|FOUR WOOD |
~ The kitchen's island was far too small. Look at how little counterspace there was around it.
~ The shallow (standard-depth) counters contributed to clutter.
~ It was disconnected from the dining room.
~ Storage was inadequate.
~ The light "feature" and refrigerator were the main aesthetic attractions.
~ "All five of us cook in the kitchen together. Set it up to accommodate that."
~ "We love materials with more character."
~ "We'd like to use our dining room more."
Solution & Gains
~ By bumping out the home to align with an existing eating nook, the necessary room for a larger kitchen was created.
~ This, in turn, made it possible to change the entry stairs, creating a much nicer entry.
~ Instead of an expensive steel beam to handle the load bearing aspects of the remodel, Landon turned a post into a feature!

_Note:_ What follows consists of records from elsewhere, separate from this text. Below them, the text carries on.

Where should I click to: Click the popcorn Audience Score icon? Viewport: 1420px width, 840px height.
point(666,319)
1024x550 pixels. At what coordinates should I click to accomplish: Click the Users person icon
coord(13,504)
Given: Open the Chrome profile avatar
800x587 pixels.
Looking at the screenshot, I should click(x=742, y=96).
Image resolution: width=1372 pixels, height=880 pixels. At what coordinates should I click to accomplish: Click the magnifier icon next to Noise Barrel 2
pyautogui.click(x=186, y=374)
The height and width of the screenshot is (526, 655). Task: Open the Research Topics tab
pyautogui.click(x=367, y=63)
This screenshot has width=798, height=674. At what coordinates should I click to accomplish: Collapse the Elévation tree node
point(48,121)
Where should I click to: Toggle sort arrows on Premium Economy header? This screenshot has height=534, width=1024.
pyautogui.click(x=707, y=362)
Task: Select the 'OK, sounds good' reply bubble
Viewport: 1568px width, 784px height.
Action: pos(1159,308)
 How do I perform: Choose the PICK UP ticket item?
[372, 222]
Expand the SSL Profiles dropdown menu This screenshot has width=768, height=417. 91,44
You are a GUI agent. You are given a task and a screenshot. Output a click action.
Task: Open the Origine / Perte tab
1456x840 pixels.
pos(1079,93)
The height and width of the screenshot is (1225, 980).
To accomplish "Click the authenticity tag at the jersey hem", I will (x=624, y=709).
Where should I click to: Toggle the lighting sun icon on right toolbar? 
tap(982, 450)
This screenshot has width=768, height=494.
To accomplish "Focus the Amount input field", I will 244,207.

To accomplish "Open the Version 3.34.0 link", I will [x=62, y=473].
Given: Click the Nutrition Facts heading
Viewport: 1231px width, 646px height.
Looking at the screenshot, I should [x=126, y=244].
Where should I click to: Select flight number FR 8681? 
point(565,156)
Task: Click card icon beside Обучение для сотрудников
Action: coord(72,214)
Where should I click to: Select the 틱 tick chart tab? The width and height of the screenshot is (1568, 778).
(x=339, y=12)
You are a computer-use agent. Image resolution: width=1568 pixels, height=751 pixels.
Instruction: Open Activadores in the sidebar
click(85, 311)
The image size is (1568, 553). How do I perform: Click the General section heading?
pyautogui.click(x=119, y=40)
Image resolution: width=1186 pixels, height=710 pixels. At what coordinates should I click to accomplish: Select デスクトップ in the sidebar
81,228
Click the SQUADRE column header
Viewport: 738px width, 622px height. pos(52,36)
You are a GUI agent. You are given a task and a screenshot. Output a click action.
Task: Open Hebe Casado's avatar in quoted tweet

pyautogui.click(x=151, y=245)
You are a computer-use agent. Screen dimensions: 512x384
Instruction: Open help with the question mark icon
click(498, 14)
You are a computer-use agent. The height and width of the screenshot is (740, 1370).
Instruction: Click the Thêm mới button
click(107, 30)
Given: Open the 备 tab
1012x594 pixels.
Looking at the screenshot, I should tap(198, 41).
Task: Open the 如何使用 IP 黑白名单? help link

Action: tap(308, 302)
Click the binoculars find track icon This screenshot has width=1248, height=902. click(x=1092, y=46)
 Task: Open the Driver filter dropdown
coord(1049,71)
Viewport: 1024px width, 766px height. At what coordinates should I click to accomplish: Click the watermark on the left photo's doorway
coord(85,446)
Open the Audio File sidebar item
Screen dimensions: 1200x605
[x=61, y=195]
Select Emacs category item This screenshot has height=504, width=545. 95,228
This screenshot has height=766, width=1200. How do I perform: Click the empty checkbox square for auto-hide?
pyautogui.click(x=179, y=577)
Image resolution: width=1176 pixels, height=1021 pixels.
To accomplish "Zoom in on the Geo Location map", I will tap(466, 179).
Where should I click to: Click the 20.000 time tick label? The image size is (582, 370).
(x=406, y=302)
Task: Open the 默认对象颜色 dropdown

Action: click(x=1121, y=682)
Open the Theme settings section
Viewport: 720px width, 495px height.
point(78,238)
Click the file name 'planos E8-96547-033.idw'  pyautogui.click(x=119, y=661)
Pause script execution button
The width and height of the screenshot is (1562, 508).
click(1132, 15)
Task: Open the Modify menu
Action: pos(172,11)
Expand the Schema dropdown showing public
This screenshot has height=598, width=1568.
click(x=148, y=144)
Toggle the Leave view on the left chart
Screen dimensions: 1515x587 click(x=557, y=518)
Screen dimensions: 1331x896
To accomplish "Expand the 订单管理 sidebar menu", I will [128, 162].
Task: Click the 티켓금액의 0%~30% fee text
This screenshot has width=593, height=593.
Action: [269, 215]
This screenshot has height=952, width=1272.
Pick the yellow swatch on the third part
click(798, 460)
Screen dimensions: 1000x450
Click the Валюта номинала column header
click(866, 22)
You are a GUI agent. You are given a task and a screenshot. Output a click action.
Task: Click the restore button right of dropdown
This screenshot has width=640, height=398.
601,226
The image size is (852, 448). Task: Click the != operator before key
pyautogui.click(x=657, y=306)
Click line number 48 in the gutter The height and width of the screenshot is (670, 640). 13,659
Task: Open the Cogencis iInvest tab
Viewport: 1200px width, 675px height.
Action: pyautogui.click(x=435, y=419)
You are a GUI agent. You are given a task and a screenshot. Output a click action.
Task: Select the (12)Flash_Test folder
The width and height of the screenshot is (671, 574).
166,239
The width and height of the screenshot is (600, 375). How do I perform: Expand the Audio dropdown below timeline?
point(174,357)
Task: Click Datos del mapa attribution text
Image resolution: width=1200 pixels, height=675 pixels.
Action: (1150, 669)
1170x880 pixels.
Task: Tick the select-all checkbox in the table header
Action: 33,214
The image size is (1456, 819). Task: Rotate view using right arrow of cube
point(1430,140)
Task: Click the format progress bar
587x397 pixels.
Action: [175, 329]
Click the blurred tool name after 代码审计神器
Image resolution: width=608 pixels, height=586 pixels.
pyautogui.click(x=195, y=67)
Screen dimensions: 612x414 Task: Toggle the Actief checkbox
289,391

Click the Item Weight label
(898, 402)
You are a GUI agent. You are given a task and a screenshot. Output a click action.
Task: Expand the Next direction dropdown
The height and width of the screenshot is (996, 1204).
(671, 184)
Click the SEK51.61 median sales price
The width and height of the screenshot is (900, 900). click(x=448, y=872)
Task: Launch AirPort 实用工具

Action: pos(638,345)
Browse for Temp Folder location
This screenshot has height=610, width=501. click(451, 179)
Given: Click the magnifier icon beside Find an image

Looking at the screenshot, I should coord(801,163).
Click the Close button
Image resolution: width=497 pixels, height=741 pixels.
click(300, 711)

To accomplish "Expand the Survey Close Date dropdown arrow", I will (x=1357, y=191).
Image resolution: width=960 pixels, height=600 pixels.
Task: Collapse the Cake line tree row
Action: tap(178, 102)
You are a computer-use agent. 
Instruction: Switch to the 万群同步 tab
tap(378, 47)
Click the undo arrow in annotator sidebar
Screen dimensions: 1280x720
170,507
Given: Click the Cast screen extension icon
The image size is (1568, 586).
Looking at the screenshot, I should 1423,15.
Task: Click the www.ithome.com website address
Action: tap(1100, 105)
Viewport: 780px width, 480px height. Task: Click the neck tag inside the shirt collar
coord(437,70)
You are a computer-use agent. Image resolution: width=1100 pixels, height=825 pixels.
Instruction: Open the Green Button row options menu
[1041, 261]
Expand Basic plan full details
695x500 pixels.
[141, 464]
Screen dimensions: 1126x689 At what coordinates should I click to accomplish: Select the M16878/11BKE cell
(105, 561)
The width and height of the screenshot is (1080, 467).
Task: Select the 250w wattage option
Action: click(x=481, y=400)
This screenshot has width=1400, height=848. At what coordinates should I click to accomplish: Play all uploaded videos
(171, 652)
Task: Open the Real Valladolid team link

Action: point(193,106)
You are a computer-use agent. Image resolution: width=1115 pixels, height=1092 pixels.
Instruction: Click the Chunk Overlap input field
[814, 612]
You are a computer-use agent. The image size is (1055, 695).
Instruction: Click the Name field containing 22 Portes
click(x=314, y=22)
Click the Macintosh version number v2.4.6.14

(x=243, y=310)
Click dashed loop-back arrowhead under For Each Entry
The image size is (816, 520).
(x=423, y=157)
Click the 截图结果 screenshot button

~ The family enjoys exploring other culture's foods. Therefore, they needed much more spice storage. Look at the end of the Sub-Zero.
~ A hand-scraped, wide-plank Carlisle chestnut floor is the background for 5/4-thick, knotty cherry Aristocratic cabinetry, a J-shaped walnut eating bar scribed to fit around the post, and fir-lined Loewen windows.
~ Base cabinets are extra-deep with drawers that are 24"- and 27"-long, effectively doubling usable storage under the counters.
~ Deeper counters mean more usable counter wherever someone is working. More usable storage means less clutter.
~ This permits wall cabinets that are 15"-deep, giving 25% more storage in the same amount of frontage.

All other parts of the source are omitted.